Measures of ROI as Relative and Over Time

In its simplest terms, ROI is measured as the (gain from investment – cost of investment) / cost of investment. ROI is a relative, not absolute, measure of performance and serves as a function of the resources available to law firms. A firm can invest x or y to obtain the same results so x and y remain variable opportunities in competition with each other and one firm’s successful outcome is another firm’s failure. In order to determine which is most fruitful, each variable’s ROI must be measured against alternative investments. Moreover, each alternative must be measured over time as a mere snapshot in time remains insufficient to determine the full impact on revenue down the line. For example, a firm that issues a newsletter every month may as a result eventually gain a new client and this time span and the client’s reads should be tracked.

Measure and Report Metrics that Matter

ROI matters and should be measured for such law management and marketing strategies as attorney memberships and legal events for resource allocation and departmental reporting purposes. By measuring internal and external data through statistical analysis, law firms can narrow their scope of vision to the successes and misses.

Memberships and Associations Value Chain

One way law firms can save on resources and stay within the constraints of business development budgets while still maintaining a proactive presence in the legal community is to conduct an audit of its attorneys’ enrollment in bar associations to determine ROI. At the top of the chain in descending importance are attorneys who lead their associations as leading experts and engage in such activities as serving on board committees. Next are attorneys who take advantage of bar memberships to demonstrate their expertise, such as speaking at conferences. At the bottom of the chain are attorneys who are enrolled in associations for the purposes of networking and education and may attend to earn CLE credits. The lower down the chain attorneys go, the more minimal the ROI and while attorneys who use their memberships for updates on the law are certainly benefiting—these expenses should be drawn from education costs as opposed to business development budgets. Moreover, law firms can set goals for attorneys who use firm expenses to attend association meeting, such as targeting particular people and obtaining a certain number of business cards. Thus, law firms can quantify the benefits of paying for bar memberships and make the most of their budgets.

Legal Events and Sponsorships

For educational law events such as seminars and conferences that draw clients, there remains a window in which law firms can count retaining new clients as a result of holding the event. While sponsoring a legal event may not serve as a direct causation of retaining a new client, law firms can determine if such events increase the rate of landing a new client. By tracking the costs of investment in holding the event as well as the number of days it took to close on a client, the probability rate of an event’s influence in generating clientele can be estimated. In turn, a best practice checklist can be created from such data that can target different factors to create the most lead-generating event and invitees who have the most potential to become future clients. If certain factors are found to lead to a higher probability of generating clientele, then honing in on these factors and measuring them can lead to maximum profit.

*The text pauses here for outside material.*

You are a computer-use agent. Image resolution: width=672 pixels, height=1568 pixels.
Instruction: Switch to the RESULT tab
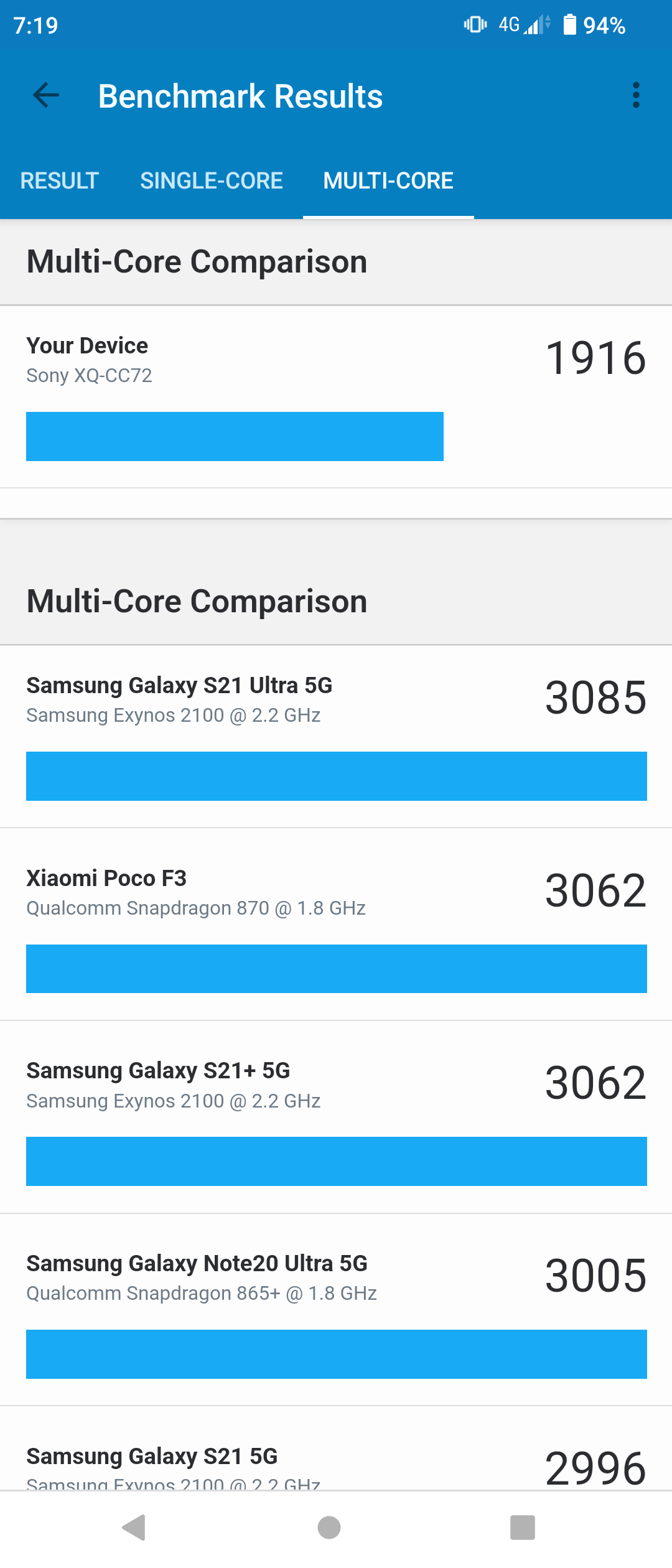60,181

Measuring Productivity Takes Time

In solving for the highest number of wins at the lowest costs, it is not necessary to be a statistical analyst but it remains imperative to have a methodology in place. Remember to use the following procedures:

1.       Plot all activities

2.       Plot all practices

3.       Track marketer time against all practices

4.       Compare to strategy plan

5.       Review resource allocation with firm management

The information in this article was derived from a presentation by Timothy B. Corcoran, Principal of Corcoran Consulting Group, LLC.